The US department of agriculture (USDA) and the Food and Drug Administration (FDA) have said “prevention” and “partnership” will inform their efforts to ensure the security of the US food chain.
Agriculture Secretary Tom Vilsack and Health and Human Services Secretary Kathleen Sebelius, who jointly headed-up the White House Food Safety Working Group, on Friday (31 July) unveiled draft food safety guidelines produced by their respective departments.
Vilsack said that the USDA’s Food Safety Inspection Service (FSIS) inspectors would begin conducting routine sampling of bench trim – pieces left over from steaks and other cuts that are then used to make ground beef – for E. coli.
FSIS will also issue “streamlined”, “consolidated” instructions to its personnel for inspection, sampling and other actions to reduce E. coli in beef, Vilsack added.
“Making prevention a priority is critical to reducing food borne illness and one of the three food safety principles of President Obama’s Food Safety Working Group,” said Vilsack. “The actions we are taking today will result in safer food in our country, which means healthier children and less costly healthcare.”
Meanwhile, the FDA issued three sets of draft guidelines, aimed at minimising contamination of leafy greens, tomatoes and melons with bacteria that can cause food borne illnesses.
“These proposed controls provide a guide for growers and processors to follow so they may better protect their produce from becoming contaminated,” Secretary Sebelius told a group of stakeholders gathered at the Eastern Market, a public fresh-food market in Washington, DC. “This strategy represents the kind of positive change promised by President Obama.”
The draft guidances are the FDA’s first step toward setting enforceable standards for produce safety.

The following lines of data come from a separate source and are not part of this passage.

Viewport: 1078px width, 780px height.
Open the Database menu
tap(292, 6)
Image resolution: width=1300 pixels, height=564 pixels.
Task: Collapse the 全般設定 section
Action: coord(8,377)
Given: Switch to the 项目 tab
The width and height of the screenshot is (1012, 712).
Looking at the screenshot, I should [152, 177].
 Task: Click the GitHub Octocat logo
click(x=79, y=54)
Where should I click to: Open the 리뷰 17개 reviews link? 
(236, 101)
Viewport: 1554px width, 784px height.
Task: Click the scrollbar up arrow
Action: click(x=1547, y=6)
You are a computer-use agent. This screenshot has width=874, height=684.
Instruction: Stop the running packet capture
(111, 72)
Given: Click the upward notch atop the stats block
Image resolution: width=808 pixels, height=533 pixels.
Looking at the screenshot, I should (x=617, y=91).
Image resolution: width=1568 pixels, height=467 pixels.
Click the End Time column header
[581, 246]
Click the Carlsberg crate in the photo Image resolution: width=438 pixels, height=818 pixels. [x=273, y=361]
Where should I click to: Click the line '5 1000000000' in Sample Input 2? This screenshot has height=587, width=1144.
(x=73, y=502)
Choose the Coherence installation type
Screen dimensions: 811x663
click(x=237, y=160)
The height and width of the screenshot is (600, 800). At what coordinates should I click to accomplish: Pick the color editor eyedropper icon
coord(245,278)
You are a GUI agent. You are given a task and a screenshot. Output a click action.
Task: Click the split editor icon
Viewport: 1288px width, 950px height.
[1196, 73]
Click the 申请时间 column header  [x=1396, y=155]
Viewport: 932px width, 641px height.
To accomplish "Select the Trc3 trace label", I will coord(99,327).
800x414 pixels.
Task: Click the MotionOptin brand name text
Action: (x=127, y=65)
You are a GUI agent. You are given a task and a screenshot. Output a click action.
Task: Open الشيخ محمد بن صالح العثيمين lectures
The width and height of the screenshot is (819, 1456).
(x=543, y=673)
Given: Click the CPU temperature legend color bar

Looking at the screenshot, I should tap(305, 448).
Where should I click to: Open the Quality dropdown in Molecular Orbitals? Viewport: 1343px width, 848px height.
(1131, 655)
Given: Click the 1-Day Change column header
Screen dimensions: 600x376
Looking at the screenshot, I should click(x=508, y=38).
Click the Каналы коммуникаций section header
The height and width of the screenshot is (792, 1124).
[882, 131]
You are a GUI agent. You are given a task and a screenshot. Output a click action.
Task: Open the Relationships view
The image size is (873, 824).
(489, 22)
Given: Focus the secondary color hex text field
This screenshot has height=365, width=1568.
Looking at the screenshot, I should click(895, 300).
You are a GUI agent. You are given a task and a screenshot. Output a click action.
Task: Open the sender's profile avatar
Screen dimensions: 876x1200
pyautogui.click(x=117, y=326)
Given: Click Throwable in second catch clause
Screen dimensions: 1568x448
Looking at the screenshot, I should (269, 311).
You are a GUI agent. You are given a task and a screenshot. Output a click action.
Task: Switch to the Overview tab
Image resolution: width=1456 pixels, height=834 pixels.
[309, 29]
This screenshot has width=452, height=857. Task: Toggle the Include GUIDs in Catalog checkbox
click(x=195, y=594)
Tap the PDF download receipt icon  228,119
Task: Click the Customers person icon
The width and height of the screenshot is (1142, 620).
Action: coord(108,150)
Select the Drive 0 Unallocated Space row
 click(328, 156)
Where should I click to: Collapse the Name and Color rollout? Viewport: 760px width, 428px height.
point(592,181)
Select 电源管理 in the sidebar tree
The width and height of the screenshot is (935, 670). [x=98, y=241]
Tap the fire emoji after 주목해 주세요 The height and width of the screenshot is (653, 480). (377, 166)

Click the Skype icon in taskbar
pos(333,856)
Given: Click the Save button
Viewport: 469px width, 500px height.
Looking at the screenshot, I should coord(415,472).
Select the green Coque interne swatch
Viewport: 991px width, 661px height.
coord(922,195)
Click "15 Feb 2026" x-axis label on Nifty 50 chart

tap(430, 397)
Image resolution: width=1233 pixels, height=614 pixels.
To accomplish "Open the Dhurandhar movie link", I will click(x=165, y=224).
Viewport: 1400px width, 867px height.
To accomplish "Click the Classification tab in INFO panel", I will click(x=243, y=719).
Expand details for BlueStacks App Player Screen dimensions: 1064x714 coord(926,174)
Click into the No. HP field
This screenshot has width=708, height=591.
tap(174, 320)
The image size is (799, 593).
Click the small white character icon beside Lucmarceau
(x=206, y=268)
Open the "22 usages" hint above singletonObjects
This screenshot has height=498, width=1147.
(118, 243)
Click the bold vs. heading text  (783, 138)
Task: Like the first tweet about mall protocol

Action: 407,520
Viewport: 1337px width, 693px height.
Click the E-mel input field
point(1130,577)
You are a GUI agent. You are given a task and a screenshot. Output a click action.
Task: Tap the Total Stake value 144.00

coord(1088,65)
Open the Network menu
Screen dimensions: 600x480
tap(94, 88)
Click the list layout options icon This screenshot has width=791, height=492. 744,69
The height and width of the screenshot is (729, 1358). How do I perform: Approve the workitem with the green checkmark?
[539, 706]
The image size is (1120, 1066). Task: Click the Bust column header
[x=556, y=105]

FDA Commissioner Margaret Hamburg said the move represents a shift in strategy for the agency, from a reactive system to one that is based on preventing food borne hazards
“These new food safety guidelines will facilitate the development of enforceable food safety standards and ensure a safer supply of fresh food for all Americans. The three draft guidances are designed to help growers and others across the entire supply chain minimise or eliminate contamination in leafy greens, tomatoes, and melons that can cause food borne illnesses,” Hamburg said.